We show that using the proposed method we’ve obtained nearly perfect results in terms of AUC (0.98) and AP (0.97). As previously stated, there are not any state-of-the-art solutions. One similar research tested patch-based approach and reported significantly worse results (AUC 0.85). However, it is unclear if these methods can be directly compared, as they differ in the way allergen is introduced to the patient’s body.

This article is organized as follows. “Input” section depicts the input to the system. “Segmentation method” section depicts the segmentation algorithm, “Classification methods” section provides the neural network description used for classification, as well as training and validating techniques. “Results” section describes the dataset of thermal and visual images with full medical documentation, as well as the results. Finally, the discussion is provided in “Discussion” section.

Input

The system takes three main components as an input, namely a pair of thermographic images, a pair of visible-spectrum images and tabular data. All of them show the patient’s forearms at two moments in time, called a series, before allergen application and 15 min after allergen application.

Visible-spectrum images and thermographic ones, which are taken at the same time, are correlated on the pixel level. There is not such correlation between series. Device used to produce these images is described in “Dataset” section. Samples of the images are shown in Fig. 1.

Thermographic photos have a single channel. Each pixel corresponds to a temperature reading from the thermographic camera. Visible spectrum images focus on a patient’s skin and hives which in some cases appear as result of allergen injections. The second use of these images is to localize areas where allergens have been injected, using marks drawn on the arm by the person performing the examination.

The data describes patient’s sex, age, weight, height and body temperature measured at the beginning of an examination.

Figure 1
figure 1

Photos of patient’s forearm before (a, c, e) and after (b, d, f) allergen application. Colorbars in (e, f) show the temperature scale in Celsius degrees.

Segmentation method

Segmentation problem overview

The purpose of the segmentation process is to find the general areas in which allergens were applied, because the dataset does not contain such information. It’s necessary to find or approximate the positions of all allergens on the forearm, because the ground truth is directly tied to each allergen separately and the classifier evaluates each allergen separately. The positions of the allergens are marked on the skin on the patient forearms’ as squares (histamine) and circles (other allergens and negative control) by a nurse before the examination. As patients’ forearms differ in shape it is not possible to use a fixed grid pattern to find allergen positions. Moreover, a patient has the ability to slightly change the angle of the forearm once it is fixed in the machine, as well as move it forwards/backwards (that is along the horizontal axis on the images). This is depicted in Fig. 1a,b.

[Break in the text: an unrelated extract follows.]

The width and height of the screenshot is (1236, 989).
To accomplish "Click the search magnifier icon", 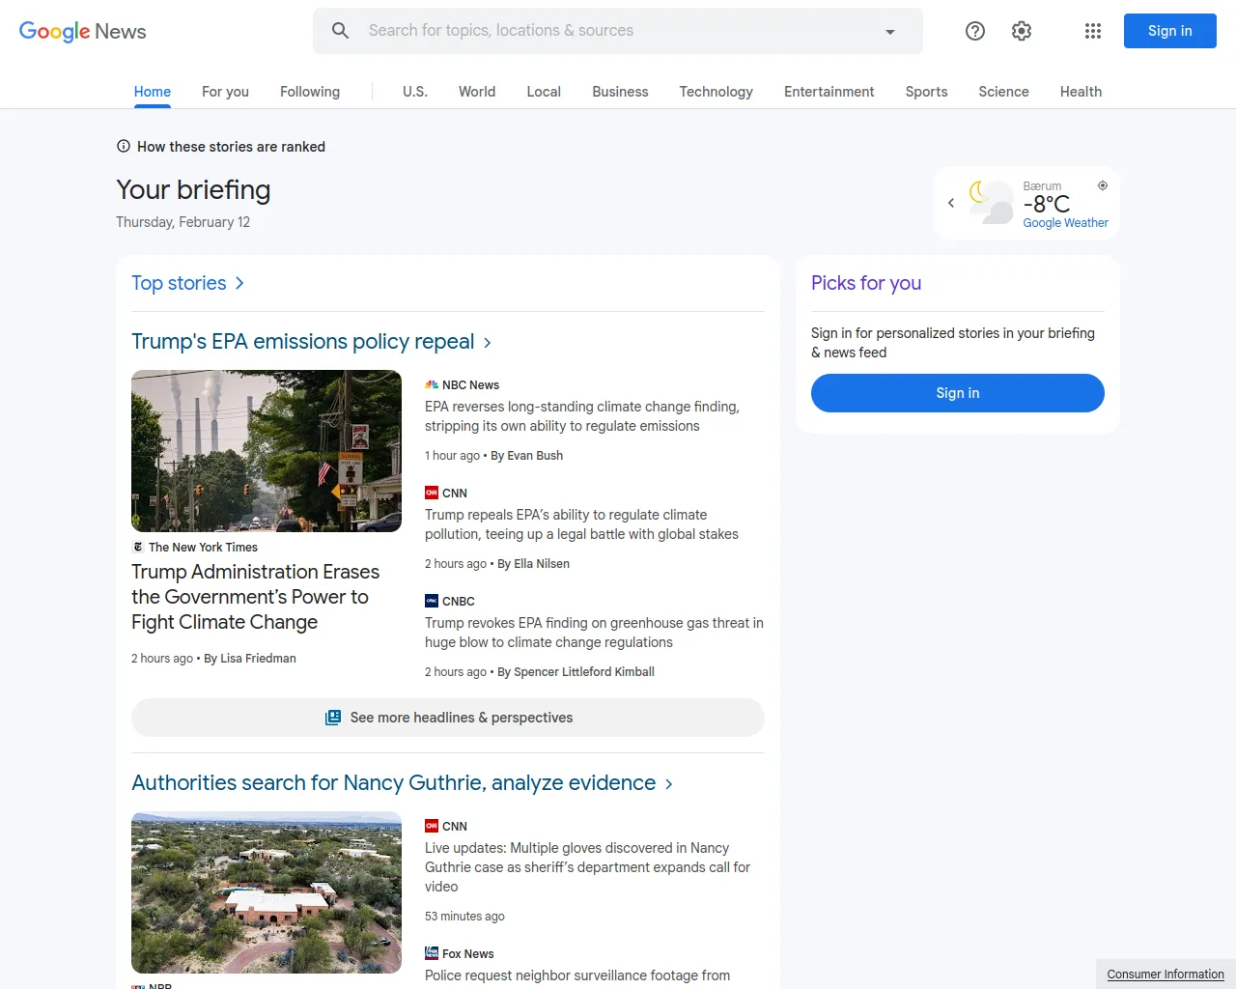I will pyautogui.click(x=340, y=31).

The main segmentation problems are hairy forearms, incomplete marking for application positions, and different marker colors. Due to these problems classic segmentation methods, such as color-based segmentation or Canny edge detection17, do not yield satisfactory results.

U-Nets

We use the U-Net18 model as a basis for the segmentation process. We used the original architecture proposed by the authors. We manually mark all the allergen application areas by saving the injection point and a point on the highlighter marker. Based on this information we create binary masks, where each application area is marked by a circle. This is a simplification, as the real shapes of highlighter markers differ slightly (most notably rectangle for the histamine), however the resulting model yields acceptable results, as depicted in Fig. 2.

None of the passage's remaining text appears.